◆ **Task objective**
Print out every line of the listing below without alteration.

Start of Material provided

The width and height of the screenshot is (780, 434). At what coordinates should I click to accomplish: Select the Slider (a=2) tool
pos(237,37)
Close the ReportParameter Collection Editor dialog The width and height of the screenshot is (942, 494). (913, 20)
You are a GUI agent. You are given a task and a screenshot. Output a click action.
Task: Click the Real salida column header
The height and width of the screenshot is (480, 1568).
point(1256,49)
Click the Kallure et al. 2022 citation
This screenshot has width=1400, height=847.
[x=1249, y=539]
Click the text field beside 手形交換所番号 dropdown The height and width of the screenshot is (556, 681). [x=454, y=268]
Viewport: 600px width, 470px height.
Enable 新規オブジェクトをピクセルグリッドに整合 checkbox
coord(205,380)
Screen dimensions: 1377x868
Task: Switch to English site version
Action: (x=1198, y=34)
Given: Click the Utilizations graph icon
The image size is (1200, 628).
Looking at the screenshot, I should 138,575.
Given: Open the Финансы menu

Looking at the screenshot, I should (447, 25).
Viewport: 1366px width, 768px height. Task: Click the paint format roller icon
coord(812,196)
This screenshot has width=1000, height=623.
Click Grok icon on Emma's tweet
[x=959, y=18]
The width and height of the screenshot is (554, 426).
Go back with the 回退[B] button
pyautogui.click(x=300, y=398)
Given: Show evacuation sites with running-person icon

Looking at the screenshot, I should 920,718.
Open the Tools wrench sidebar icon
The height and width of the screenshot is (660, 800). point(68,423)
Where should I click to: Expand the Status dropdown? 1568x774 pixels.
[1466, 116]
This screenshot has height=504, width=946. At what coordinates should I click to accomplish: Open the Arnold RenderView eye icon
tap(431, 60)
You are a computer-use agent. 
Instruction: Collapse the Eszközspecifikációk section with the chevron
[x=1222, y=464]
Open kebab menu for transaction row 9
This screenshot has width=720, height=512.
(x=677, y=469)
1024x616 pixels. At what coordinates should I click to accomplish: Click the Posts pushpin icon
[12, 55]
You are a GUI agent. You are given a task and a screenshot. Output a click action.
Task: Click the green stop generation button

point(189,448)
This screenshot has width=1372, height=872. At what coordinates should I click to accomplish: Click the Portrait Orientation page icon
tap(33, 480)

End of Material provided

◆ **Task output**
The width and height of the screenshot is (780, 434). At what coordinates should I click to accomplish: Select the Slider (a=2) tool
pos(237,37)
Close the ReportParameter Collection Editor dialog The width and height of the screenshot is (942, 494). (913, 20)
You are a GUI agent. You are given a task and a screenshot. Output a click action.
Task: Click the Real salida column header
The height and width of the screenshot is (480, 1568).
point(1256,49)
Click the Kallure et al. 2022 citation
This screenshot has width=1400, height=847.
[x=1249, y=539]
Click the text field beside 手形交換所番号 dropdown The height and width of the screenshot is (556, 681). [x=454, y=268]
Viewport: 600px width, 470px height.
Enable 新規オブジェクトをピクセルグリッドに整合 checkbox
coord(205,380)
Screen dimensions: 1377x868
Task: Switch to English site version
Action: (x=1198, y=34)
Given: Click the Utilizations graph icon
The image size is (1200, 628).
Looking at the screenshot, I should 138,575.
Given: Open the Финансы menu

Looking at the screenshot, I should (447, 25).
Viewport: 1366px width, 768px height. Task: Click the paint format roller icon
coord(812,196)
This screenshot has width=1000, height=623.
Click Grok icon on Emma's tweet
[x=959, y=18]
The width and height of the screenshot is (554, 426).
Go back with the 回退[B] button
pyautogui.click(x=300, y=398)
Given: Show evacuation sites with running-person icon

Looking at the screenshot, I should 920,718.
Open the Tools wrench sidebar icon
The height and width of the screenshot is (660, 800). point(68,423)
Where should I click to: Expand the Status dropdown? 1568x774 pixels.
[1466, 116]
This screenshot has height=504, width=946. At what coordinates should I click to accomplish: Open the Arnold RenderView eye icon
tap(431, 60)
You are a computer-use agent. 
Instruction: Collapse the Eszközspecifikációk section with the chevron
[x=1222, y=464]
Open kebab menu for transaction row 9
This screenshot has width=720, height=512.
(x=677, y=469)
1024x616 pixels. At what coordinates should I click to accomplish: Click the Posts pushpin icon
[12, 55]
You are a GUI agent. You are given a task and a screenshot. Output a click action.
Task: Click the green stop generation button

point(189,448)
This screenshot has width=1372, height=872. At what coordinates should I click to accomplish: Click the Portrait Orientation page icon
tap(33, 480)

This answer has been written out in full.